» **Records for the task**
**********

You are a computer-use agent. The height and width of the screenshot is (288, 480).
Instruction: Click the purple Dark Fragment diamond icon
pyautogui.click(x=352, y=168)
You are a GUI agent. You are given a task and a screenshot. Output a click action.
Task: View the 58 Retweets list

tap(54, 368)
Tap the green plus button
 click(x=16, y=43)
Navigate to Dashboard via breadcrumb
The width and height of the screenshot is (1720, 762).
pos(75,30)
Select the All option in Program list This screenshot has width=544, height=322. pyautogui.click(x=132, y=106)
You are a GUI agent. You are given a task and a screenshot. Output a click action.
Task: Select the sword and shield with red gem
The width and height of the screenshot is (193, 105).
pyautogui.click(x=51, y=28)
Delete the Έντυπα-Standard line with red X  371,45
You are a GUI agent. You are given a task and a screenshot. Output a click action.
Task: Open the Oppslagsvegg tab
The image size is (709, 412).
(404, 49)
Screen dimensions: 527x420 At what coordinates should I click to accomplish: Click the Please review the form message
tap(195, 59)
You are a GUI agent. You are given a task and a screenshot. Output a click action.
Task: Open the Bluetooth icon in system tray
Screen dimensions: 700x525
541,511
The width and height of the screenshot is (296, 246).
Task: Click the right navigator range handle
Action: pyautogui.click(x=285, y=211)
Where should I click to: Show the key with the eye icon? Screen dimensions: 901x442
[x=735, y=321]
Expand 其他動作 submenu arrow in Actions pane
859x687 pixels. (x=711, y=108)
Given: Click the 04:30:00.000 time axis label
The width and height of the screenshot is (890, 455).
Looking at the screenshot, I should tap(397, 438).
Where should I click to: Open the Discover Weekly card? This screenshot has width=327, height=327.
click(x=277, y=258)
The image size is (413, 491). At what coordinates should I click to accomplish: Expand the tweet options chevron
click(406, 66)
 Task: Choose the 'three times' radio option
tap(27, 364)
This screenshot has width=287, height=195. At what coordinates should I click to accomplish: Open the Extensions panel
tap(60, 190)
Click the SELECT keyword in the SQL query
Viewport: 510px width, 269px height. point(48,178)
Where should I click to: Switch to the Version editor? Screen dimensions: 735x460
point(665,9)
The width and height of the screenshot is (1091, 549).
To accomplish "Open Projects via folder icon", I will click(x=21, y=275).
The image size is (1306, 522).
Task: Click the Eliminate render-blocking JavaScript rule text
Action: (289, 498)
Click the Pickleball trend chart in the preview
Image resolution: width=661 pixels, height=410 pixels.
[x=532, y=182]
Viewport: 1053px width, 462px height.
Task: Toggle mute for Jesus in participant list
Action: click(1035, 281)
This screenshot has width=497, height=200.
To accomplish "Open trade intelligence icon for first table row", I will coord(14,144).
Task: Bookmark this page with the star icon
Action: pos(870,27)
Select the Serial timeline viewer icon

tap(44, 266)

**********

» **Prompt**
An identical copy of the entries above is the expected result.

» **Reply**
You are a computer-use agent. The height and width of the screenshot is (288, 480).
Instruction: Click the purple Dark Fragment diamond icon
pyautogui.click(x=352, y=168)
You are a GUI agent. You are given a task and a screenshot. Output a click action.
Task: View the 58 Retweets list

tap(54, 368)
Tap the green plus button
 click(x=16, y=43)
Navigate to Dashboard via breadcrumb
The width and height of the screenshot is (1720, 762).
pos(75,30)
Select the All option in Program list This screenshot has width=544, height=322. pyautogui.click(x=132, y=106)
You are a GUI agent. You are given a task and a screenshot. Output a click action.
Task: Select the sword and shield with red gem
The width and height of the screenshot is (193, 105).
pyautogui.click(x=51, y=28)
Delete the Έντυπα-Standard line with red X  371,45
You are a GUI agent. You are given a task and a screenshot. Output a click action.
Task: Open the Oppslagsvegg tab
The image size is (709, 412).
(404, 49)
Screen dimensions: 527x420 At what coordinates should I click to accomplish: Click the Please review the form message
tap(195, 59)
You are a GUI agent. You are given a task and a screenshot. Output a click action.
Task: Open the Bluetooth icon in system tray
Screen dimensions: 700x525
541,511
The width and height of the screenshot is (296, 246).
Task: Click the right navigator range handle
Action: pyautogui.click(x=285, y=211)
Where should I click to: Show the key with the eye icon? Screen dimensions: 901x442
[x=735, y=321]
Expand 其他動作 submenu arrow in Actions pane
859x687 pixels. (x=711, y=108)
Given: Click the 04:30:00.000 time axis label
The width and height of the screenshot is (890, 455).
Looking at the screenshot, I should tap(397, 438).
Where should I click to: Open the Discover Weekly card? This screenshot has width=327, height=327.
click(x=277, y=258)
The image size is (413, 491). At what coordinates should I click to accomplish: Expand the tweet options chevron
click(406, 66)
 Task: Choose the 'three times' radio option
tap(27, 364)
This screenshot has width=287, height=195. At what coordinates should I click to accomplish: Open the Extensions panel
tap(60, 190)
Click the SELECT keyword in the SQL query
Viewport: 510px width, 269px height. point(48,178)
Where should I click to: Switch to the Version editor? Screen dimensions: 735x460
point(665,9)
The width and height of the screenshot is (1091, 549).
To accomplish "Open Projects via folder icon", I will click(x=21, y=275).
The image size is (1306, 522).
Task: Click the Eliminate render-blocking JavaScript rule text
Action: (289, 498)
Click the Pickleball trend chart in the preview
Image resolution: width=661 pixels, height=410 pixels.
[x=532, y=182]
Viewport: 1053px width, 462px height.
Task: Toggle mute for Jesus in participant list
Action: click(1035, 281)
This screenshot has width=497, height=200.
To accomplish "Open trade intelligence icon for first table row", I will coord(14,144).
Task: Bookmark this page with the star icon
Action: pos(870,27)
Select the Serial timeline viewer icon

tap(44, 266)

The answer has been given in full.